##### DATA FOR PROCESSING #####

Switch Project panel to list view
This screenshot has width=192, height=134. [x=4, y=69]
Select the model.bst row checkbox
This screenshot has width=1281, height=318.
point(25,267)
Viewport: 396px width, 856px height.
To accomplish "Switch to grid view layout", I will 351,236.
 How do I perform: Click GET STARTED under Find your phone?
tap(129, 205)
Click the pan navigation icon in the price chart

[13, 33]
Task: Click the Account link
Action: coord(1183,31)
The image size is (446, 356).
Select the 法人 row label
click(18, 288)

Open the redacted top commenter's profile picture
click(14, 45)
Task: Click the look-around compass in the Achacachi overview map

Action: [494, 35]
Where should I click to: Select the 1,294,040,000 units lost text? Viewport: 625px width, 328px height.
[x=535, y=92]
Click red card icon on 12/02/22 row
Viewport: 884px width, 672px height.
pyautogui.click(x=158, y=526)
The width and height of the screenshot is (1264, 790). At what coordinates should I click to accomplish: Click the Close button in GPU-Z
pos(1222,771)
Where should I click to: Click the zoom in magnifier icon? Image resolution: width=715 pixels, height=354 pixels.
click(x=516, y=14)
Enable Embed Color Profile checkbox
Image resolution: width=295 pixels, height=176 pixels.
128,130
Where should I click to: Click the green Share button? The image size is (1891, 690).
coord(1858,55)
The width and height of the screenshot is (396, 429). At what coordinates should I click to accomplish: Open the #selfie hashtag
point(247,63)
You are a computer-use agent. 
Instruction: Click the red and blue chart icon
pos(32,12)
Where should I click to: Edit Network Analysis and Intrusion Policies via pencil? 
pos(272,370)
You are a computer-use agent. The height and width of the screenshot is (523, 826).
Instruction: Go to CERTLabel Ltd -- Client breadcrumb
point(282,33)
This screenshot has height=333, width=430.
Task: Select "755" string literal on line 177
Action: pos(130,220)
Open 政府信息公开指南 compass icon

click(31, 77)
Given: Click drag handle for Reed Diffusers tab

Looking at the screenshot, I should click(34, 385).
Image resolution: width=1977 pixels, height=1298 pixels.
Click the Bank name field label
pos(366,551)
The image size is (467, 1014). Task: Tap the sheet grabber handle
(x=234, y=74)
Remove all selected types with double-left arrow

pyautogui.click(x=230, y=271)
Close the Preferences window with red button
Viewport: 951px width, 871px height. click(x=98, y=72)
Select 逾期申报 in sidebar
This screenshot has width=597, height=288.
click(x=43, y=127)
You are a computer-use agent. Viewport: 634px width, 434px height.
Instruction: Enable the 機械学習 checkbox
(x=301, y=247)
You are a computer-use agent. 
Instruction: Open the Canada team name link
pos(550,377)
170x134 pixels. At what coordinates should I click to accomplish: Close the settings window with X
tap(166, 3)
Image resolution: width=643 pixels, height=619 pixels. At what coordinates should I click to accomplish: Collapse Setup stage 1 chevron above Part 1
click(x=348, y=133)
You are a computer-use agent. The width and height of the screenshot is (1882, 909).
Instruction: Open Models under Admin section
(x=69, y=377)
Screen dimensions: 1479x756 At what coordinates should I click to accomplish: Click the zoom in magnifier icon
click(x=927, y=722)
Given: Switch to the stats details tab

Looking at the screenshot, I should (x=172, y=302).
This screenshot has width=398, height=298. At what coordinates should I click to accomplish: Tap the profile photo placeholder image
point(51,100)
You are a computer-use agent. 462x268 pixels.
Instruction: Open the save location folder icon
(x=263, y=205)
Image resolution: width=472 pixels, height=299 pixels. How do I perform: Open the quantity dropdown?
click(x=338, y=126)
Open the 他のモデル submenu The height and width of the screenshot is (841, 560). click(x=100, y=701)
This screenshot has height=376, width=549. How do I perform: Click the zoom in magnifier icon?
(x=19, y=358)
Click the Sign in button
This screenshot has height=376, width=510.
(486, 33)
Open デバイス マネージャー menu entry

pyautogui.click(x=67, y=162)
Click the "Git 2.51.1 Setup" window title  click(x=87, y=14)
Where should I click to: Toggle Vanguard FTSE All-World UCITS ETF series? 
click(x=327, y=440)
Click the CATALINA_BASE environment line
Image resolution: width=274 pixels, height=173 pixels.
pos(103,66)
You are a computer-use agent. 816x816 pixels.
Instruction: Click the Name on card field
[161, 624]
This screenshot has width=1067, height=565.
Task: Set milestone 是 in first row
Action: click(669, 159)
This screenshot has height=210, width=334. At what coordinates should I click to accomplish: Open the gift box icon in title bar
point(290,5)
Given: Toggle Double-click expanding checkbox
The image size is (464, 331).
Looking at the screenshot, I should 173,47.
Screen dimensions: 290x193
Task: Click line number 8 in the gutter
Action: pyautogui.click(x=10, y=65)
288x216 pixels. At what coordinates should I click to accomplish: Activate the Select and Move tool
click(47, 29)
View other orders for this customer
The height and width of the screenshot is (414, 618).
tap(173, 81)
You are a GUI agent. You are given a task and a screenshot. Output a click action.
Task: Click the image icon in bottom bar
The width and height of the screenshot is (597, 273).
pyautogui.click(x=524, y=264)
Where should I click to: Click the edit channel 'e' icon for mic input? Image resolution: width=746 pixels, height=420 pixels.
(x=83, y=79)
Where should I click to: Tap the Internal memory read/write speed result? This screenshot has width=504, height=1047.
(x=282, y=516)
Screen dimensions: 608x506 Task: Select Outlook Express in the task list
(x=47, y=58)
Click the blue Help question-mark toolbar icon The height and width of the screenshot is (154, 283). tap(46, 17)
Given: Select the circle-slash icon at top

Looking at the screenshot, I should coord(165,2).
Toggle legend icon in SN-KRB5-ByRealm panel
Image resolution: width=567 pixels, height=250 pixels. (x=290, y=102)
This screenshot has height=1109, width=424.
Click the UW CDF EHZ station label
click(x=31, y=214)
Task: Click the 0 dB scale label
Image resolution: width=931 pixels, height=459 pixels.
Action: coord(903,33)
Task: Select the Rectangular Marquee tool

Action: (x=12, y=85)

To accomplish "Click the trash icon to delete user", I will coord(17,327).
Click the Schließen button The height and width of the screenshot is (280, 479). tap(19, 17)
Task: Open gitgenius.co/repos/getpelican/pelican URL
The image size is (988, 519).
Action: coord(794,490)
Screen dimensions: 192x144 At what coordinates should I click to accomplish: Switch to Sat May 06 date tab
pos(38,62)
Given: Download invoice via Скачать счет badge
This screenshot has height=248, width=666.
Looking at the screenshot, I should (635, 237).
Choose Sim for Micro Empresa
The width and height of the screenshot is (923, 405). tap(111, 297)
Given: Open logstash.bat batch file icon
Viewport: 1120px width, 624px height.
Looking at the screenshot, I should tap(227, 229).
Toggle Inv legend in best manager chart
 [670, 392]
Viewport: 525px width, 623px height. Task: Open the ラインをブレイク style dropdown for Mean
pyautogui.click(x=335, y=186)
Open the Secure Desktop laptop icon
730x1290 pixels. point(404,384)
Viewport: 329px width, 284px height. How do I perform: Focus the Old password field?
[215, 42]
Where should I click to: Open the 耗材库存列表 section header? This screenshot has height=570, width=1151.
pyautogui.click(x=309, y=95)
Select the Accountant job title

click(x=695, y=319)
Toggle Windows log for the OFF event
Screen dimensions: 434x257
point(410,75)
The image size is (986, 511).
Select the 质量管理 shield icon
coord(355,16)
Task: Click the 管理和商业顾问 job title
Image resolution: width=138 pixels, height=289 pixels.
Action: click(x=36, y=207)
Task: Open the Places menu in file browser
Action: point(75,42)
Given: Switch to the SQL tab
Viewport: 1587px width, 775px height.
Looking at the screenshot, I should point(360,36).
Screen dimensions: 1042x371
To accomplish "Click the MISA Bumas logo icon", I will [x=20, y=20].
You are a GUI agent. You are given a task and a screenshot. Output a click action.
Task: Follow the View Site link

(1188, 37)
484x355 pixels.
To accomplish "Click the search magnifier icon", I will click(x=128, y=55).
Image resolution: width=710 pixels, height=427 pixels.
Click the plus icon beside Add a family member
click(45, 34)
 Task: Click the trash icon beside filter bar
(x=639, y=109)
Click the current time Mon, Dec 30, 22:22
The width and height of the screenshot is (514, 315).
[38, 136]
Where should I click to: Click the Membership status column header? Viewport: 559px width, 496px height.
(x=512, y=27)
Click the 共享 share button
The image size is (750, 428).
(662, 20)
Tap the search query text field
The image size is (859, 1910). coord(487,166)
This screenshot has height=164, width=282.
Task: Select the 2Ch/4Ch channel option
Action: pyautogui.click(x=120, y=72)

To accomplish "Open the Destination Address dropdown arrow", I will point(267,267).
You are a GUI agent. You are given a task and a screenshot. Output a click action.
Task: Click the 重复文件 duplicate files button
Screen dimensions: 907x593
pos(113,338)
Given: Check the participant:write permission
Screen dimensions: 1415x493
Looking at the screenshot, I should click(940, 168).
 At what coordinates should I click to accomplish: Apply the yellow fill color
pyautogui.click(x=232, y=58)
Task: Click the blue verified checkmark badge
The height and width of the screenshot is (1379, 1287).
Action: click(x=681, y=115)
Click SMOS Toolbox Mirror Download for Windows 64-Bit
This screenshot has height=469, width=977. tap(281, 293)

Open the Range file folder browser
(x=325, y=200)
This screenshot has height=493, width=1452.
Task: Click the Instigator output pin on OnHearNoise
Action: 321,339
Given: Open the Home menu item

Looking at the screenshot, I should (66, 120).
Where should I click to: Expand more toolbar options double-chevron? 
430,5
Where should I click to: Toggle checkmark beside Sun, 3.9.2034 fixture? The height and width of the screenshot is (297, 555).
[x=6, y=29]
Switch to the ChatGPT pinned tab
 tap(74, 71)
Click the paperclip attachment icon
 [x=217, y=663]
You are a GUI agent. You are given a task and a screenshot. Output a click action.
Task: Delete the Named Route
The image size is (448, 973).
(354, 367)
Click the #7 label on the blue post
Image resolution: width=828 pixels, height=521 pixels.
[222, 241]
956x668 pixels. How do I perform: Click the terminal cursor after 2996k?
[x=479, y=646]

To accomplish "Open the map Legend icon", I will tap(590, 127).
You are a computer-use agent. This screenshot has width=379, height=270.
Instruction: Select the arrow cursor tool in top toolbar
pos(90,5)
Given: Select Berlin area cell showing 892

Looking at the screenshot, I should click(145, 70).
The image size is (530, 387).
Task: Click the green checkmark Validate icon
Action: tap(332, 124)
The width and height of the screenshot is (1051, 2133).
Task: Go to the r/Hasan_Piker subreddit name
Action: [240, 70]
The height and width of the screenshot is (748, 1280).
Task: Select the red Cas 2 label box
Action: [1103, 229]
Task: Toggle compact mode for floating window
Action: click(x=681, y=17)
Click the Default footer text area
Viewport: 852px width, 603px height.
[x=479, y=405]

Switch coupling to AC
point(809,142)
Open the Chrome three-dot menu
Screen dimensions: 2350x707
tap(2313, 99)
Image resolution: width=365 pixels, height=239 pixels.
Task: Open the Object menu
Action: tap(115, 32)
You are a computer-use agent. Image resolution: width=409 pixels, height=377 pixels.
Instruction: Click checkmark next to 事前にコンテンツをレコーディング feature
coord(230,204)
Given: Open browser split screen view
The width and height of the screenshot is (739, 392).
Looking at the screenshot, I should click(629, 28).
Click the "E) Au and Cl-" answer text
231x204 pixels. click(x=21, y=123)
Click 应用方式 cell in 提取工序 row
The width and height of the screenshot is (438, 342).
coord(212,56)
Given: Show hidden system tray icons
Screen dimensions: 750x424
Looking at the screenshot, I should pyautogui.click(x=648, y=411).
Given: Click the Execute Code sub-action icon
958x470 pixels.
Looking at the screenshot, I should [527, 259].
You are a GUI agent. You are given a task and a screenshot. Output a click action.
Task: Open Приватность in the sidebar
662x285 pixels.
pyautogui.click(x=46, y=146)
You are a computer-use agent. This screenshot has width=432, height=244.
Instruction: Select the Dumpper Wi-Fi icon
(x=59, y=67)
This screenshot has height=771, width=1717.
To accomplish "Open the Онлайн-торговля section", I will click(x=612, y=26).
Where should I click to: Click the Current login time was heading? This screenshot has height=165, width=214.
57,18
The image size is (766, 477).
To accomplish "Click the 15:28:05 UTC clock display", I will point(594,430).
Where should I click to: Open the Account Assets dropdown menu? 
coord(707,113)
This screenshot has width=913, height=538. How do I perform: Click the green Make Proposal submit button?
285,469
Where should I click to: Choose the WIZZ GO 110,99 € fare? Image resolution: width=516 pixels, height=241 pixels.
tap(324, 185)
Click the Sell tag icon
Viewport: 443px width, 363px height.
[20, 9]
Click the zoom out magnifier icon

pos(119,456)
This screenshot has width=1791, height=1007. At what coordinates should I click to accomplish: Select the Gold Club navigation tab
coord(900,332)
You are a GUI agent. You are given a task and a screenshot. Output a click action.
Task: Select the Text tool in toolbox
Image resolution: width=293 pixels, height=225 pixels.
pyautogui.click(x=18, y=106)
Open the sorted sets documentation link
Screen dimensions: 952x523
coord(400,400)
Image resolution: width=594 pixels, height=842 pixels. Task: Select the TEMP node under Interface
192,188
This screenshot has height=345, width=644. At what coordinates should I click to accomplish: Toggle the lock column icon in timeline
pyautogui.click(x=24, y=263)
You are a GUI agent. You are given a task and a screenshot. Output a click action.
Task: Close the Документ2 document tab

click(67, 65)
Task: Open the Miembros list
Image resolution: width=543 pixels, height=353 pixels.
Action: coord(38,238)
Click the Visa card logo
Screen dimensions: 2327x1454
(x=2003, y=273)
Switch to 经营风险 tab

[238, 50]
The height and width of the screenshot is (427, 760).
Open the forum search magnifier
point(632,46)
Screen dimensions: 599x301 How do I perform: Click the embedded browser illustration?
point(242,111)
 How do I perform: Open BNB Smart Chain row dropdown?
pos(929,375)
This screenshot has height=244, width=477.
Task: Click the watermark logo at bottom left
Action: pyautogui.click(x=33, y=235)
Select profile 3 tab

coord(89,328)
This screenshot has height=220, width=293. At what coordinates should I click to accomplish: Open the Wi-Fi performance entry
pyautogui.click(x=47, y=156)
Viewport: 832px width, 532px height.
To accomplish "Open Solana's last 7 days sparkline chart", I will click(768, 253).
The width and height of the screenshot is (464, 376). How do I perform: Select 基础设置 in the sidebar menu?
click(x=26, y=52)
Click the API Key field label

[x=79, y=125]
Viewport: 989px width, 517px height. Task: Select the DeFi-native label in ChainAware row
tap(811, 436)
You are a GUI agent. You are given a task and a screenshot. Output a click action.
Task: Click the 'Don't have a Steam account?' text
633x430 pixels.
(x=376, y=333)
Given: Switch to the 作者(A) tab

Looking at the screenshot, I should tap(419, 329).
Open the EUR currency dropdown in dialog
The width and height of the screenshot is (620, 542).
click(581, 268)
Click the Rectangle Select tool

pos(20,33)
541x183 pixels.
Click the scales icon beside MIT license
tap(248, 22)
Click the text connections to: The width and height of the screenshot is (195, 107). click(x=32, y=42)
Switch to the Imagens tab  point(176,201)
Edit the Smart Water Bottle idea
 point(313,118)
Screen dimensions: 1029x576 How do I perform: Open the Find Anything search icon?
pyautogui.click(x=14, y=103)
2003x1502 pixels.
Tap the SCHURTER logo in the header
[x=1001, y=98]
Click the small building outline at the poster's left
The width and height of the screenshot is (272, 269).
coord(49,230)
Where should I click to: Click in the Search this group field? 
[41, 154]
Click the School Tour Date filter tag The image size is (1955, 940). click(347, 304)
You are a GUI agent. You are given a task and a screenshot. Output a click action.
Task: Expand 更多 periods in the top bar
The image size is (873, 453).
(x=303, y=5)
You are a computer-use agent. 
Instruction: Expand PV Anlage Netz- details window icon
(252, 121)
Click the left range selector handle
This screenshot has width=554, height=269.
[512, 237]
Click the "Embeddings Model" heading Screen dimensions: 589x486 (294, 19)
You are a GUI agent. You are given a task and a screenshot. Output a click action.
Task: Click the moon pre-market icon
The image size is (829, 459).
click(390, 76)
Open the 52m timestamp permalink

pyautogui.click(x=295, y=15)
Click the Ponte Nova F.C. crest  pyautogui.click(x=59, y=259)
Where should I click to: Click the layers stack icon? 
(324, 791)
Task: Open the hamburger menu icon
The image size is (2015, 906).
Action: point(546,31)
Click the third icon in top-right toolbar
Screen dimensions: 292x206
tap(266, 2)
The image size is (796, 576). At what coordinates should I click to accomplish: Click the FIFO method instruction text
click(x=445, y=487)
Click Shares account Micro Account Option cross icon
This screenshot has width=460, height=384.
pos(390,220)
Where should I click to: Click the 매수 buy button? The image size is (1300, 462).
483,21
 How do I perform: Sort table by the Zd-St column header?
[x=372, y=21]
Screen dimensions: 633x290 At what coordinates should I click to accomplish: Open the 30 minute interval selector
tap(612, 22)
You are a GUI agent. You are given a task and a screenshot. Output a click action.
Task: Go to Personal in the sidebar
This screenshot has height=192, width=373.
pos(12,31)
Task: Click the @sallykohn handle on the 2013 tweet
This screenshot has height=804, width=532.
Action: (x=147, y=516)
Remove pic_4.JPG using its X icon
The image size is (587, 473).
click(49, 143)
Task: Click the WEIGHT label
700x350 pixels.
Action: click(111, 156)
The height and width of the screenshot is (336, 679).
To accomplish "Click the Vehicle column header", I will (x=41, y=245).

#####

What you return must be an exact retyping of the lines above starting at the line with "Task: Click the 管理和商业顾问 job title" and ending at the line with "Screen dimensions: 1042x371", and nothing besides.

Task: Click the 管理和商业顾问 job title
Image resolution: width=138 pixels, height=289 pixels.
Action: click(x=36, y=207)
Task: Open the Places menu in file browser
Action: point(75,42)
Given: Switch to the SQL tab
Viewport: 1587px width, 775px height.
Looking at the screenshot, I should point(360,36).
Screen dimensions: 1042x371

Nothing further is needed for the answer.